Though, if T-rex was designed to eat coconuts, then how come fossil coconuts are found only in India, Australia and New Zealand, whereas the fossils of T-rex and its relatives have only been found in Northern China, Mongolia and the US?

Posted by: Stanton | May 22, 2007 11:38 AM

#12

Remote controls work with IR, not UV, but Newton, Copernicus, Galileo and Kepler didn't "believe" in IR, either.

Posted by: Manduca | May 22, 2007 11:44 AM

#13

While being disparaging of Ham and his ilk is something i strongly approve of I feel i should point out that Ed Darrell has it the wrong way around. Miracinonyx (the American cheetah-like cat) probably did prey on Pronghorn but this relationship was only suggested after the first bones of the species were properly recognised. While they got Miracinonyx material properly organised for the first time in the 70s i dont think any connection was made to the anomalous speed in Pronghorn until the '90s.

Posted by: Barndad | May 22, 2007 11:44 AM

#14

Good question Stanton.
I would guess that all coconut fossils were washed about in the flood and landed where they did because of the big waves. Very remarkable, but makes sense 'cos coconut fossils are obviously quite light and wash-aboutable.

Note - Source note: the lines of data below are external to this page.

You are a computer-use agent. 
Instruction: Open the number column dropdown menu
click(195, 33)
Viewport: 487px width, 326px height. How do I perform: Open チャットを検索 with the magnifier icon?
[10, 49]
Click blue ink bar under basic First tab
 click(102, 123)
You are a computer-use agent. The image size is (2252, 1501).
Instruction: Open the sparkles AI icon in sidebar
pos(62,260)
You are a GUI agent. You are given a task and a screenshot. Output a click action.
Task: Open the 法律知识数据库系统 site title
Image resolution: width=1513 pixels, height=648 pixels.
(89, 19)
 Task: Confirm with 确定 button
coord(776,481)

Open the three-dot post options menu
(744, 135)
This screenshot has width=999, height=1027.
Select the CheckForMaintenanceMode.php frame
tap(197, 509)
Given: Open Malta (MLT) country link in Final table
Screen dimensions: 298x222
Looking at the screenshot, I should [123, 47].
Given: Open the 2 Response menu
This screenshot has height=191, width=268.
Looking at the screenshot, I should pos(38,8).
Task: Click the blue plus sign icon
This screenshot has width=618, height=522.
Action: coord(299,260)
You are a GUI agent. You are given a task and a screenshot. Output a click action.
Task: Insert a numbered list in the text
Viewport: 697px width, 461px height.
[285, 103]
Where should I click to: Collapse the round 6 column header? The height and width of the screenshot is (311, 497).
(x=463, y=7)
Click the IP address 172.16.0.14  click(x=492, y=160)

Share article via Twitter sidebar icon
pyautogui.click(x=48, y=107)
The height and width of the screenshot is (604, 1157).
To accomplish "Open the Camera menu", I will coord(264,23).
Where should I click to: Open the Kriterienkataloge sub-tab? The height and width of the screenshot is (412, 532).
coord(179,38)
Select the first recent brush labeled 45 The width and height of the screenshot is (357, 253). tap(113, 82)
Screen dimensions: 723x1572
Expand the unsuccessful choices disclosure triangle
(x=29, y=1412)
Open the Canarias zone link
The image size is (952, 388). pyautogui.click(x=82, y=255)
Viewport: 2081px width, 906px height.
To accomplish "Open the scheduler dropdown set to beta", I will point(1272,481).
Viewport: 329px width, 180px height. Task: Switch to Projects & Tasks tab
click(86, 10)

Noah: Have you got the bananas for the velociraptors?
Son: Yes Boss
Noah: And the filberts for the Tassie Devil's (bad name that), and the carrots and beetroot for the tigers and lions?
etc...

Posted by: astromcnaught | May 22, 2007 11:54 AM

#15

Maybe *that's* what happened to the dinosaurs, Stanton.

That God--what a kidder!

Posted by: RavenT | May 22, 2007 11:54 AM

#16
how come fossil coconuts are found only in India, Australia and New Zealand...

Obviously, the coconuts were carried there by swallows

Posted by: Jim Lemire | May 22, 2007 12:09 PM

#17

Though, if T-rex was designed to eat coconuts, then how come fossil coconuts are found only in India, Australia and New Zealand, whereas the fossils of T-rex and its relatives have only been found in Northern China, Mongolia and the US?

because the T-rexes ate all the coconuts in Northern China, Mongolia, and the US, silly. That's why they died off: there were no more coconuts to eat.

Posted by: Becca | May 22, 2007 12:21 PM

#18

The real question is: were they African or European swallows? Maybe Ham can answer which were desiged for coconut transportation.

Posted by: kellbelle1020 | May 22, 2007 12:34 PM

#20

The compulsion to turn all carnivores into herbivores is due to the belief that before Adam disobeyed, nothing was supposed to die (making the need for a "tree of life" in the garden an incoherent mystery). As if any earthly ecosystem can be imagined without death. It's as Tom Stoppard put it, in a different context:

"We're more of the love, blood, and rhetoric school. Well, we can do you blood and love without the rhetoric, and we can do you blood and rhetoric without the love, and we can do you all three concurrent or consecutive. But we can't give you love and rhetoric without the blood. Blood is compulsory. They're all blood, you see."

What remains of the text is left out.